- _Article_
Completed tile work and clean out the fish room. Will post more pics tomorrow when I take a few.


----------



## tom g (Jul 8, 2009)

*awesome*

hey there u are doing a great job so far subscribing to your build 
thanks for sharing the pics 
good job on the electrical panel upgrade ....any plans for a backup for a power outage ....

look forward to more pics


----------



## saltmeup (Nov 12, 2015)

tom g said:


> hey there u are doing a great job so far subscribing to your build
> 
> thanks for sharing the pics
> 
> ...


Thanks Tom. I'm still getting used to using the boards and proper posting edicate !


----------



## tom g (Jul 8, 2009)

*awesome*

u are doing great so far ......


----------



## co1inder (Mar 17, 2015)

I have a hunch that the Vectra's "feed mode" won't work like you'd want/expect with a manifold. (and additional things running off it)

- _Listing_
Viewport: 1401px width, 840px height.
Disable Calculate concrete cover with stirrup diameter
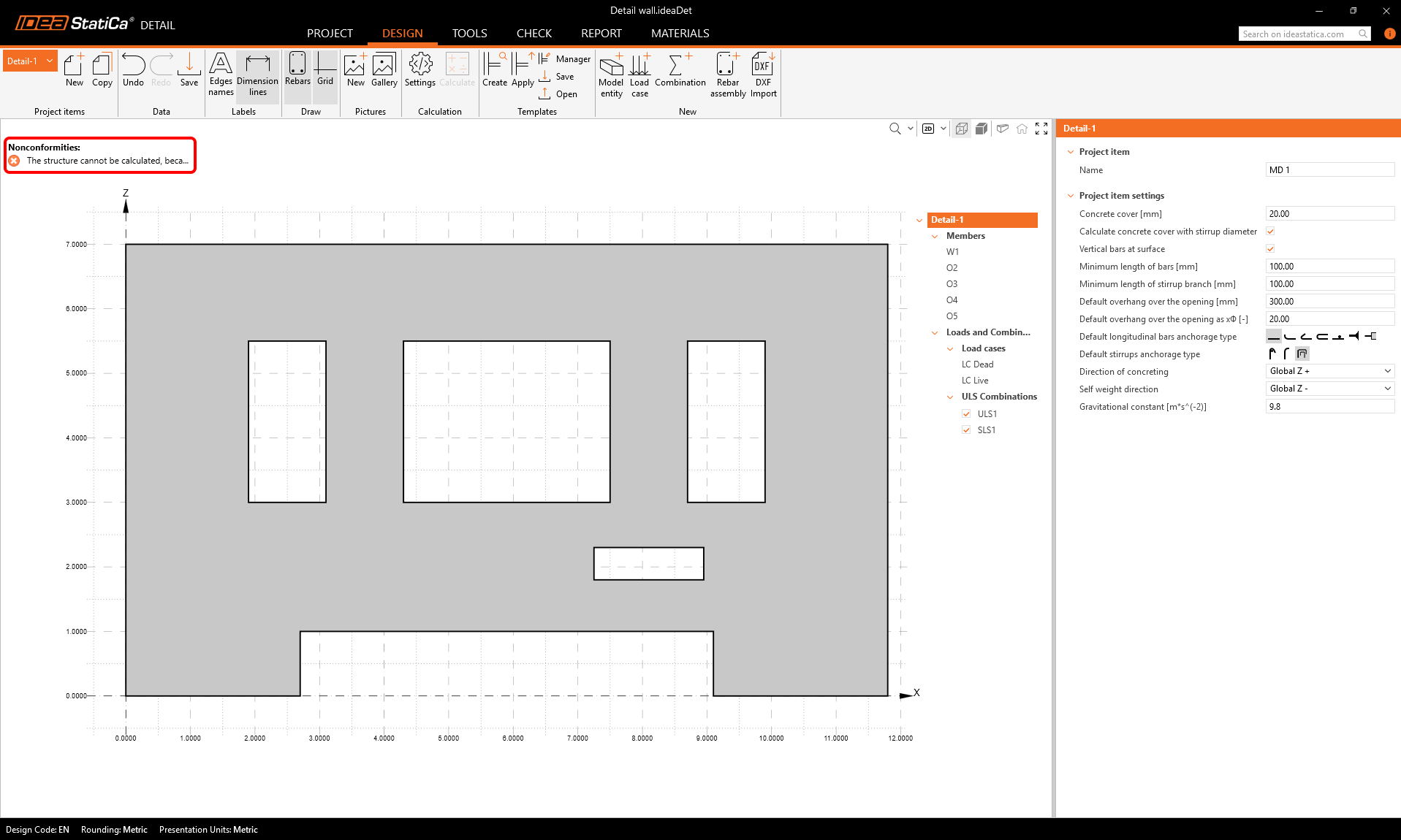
---
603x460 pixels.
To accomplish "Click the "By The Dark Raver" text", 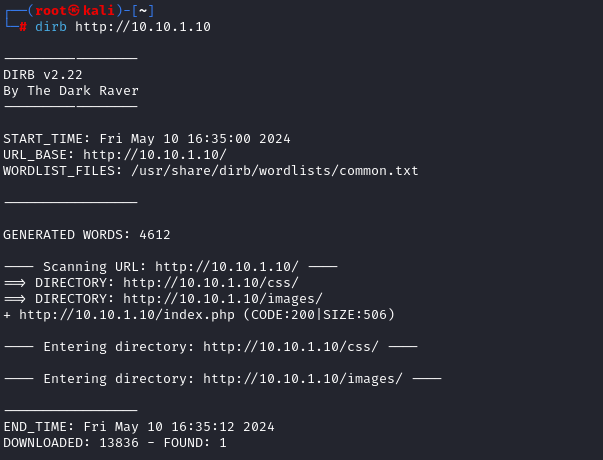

- _Directives_
1. Which usernames post in the forum thread? Name each one once.
2. In the forum thread, which upgrade does tom g praise?
3. Repeat the part of the forum thread that opens with the words containing "## saltmeup (Nov" and closes with "posting edicate !".
The records are separate from the forum thread and unrelated to it.

- _Results for each task_
1. tom g, saltmeup, co1inder

2. The electrical panel upgrade.

3.
## saltmeup (Nov 12, 2015)

tom g said:


> hey there u are doing a great job so far subscribing to your build
> 
> thanks for sharing the pics
> 
> ...


Thanks Tom. I'm still getting used to using the boards and proper posting edicate !